Henceforth, only the initial NOC to launch scheduled or non-scheduled air transport services and in-principle approval for acquisition of aircraft would be required from the Ministry, as part of the requirements under the Aircraft Rules and RBI guidelines, he said. In the recent past, airlines had started objecting to the delays in the meetings of the AAC to clear their aircraft orders, saying this adversely affected their commercial decisions to acquire and fly new planes and, hence, profitability.
It was only in October, 2012 that Civil Aviation Minister Ajit Singh had constituted a new AAC under the Ministry to consider, examine and make recommendations on all proposals for permitting import or acquisition of aircraft for various purposes.
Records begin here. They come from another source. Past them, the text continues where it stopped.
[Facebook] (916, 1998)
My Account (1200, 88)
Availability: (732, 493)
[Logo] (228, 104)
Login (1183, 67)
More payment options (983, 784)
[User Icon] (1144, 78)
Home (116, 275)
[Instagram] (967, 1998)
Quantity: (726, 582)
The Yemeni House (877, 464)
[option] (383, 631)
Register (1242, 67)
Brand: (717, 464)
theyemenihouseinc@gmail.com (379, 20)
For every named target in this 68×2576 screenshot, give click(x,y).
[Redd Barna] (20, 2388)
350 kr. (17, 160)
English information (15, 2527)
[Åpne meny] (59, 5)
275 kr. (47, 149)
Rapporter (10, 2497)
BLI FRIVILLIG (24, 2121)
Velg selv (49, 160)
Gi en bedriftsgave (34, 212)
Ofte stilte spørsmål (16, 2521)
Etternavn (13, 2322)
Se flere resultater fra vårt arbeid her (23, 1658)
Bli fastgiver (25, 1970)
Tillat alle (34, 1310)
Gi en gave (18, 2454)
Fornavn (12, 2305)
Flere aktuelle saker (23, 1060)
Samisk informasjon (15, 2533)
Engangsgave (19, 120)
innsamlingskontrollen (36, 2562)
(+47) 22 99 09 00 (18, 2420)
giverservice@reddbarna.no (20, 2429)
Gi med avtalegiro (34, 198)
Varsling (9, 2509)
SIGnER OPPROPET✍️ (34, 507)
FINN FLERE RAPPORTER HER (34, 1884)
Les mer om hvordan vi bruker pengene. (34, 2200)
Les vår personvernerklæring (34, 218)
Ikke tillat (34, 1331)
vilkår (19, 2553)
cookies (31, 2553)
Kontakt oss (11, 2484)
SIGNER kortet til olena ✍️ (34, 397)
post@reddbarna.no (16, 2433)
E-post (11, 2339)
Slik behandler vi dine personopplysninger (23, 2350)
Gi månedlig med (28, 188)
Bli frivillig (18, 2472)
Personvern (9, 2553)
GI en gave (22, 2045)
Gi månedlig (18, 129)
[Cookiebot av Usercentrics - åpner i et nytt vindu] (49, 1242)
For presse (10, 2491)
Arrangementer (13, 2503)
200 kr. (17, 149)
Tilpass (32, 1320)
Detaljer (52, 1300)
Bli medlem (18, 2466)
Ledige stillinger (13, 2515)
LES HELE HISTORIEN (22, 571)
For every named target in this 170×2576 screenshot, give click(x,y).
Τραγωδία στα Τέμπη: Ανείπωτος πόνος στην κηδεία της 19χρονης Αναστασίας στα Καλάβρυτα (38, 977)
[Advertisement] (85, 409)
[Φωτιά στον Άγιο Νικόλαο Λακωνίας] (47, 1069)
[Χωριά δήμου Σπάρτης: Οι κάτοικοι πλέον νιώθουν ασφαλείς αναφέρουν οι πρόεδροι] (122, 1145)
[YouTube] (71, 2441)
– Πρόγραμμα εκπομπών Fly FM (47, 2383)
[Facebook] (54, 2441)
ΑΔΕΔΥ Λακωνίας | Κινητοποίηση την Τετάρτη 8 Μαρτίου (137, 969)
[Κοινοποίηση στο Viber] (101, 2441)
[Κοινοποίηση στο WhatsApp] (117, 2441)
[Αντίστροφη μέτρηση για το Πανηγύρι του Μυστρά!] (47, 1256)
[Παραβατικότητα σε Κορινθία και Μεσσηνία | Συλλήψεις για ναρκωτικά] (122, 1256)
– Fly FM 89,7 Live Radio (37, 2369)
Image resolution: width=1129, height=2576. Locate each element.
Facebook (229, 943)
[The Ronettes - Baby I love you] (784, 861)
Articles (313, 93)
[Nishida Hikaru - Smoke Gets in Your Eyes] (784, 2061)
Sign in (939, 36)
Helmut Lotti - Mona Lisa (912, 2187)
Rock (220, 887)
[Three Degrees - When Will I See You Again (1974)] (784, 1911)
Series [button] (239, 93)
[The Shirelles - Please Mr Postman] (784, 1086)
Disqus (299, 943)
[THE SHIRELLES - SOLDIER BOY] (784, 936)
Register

An official statement later said the abolition of the AAC "will remove duplication and also reduce delays in seeking approval and do away with the cumbersome procedure which airlines have to follow before acquisition of aircraft.
"The decision will help airlines to plan better for future induction of aircraft and also maintain timeliness of acquisition," it said. Between December 2011 and March 2013, the AAC had approved the acquisition of a total of 146 planes, including 35 each for IndiGo and Jet Airways-JetLite combine.
The spokesperson said the decision to abolish the AAC was yet another step towards liberalisation in the civil aviation sector after allowing 49 per cent FDI in airlines.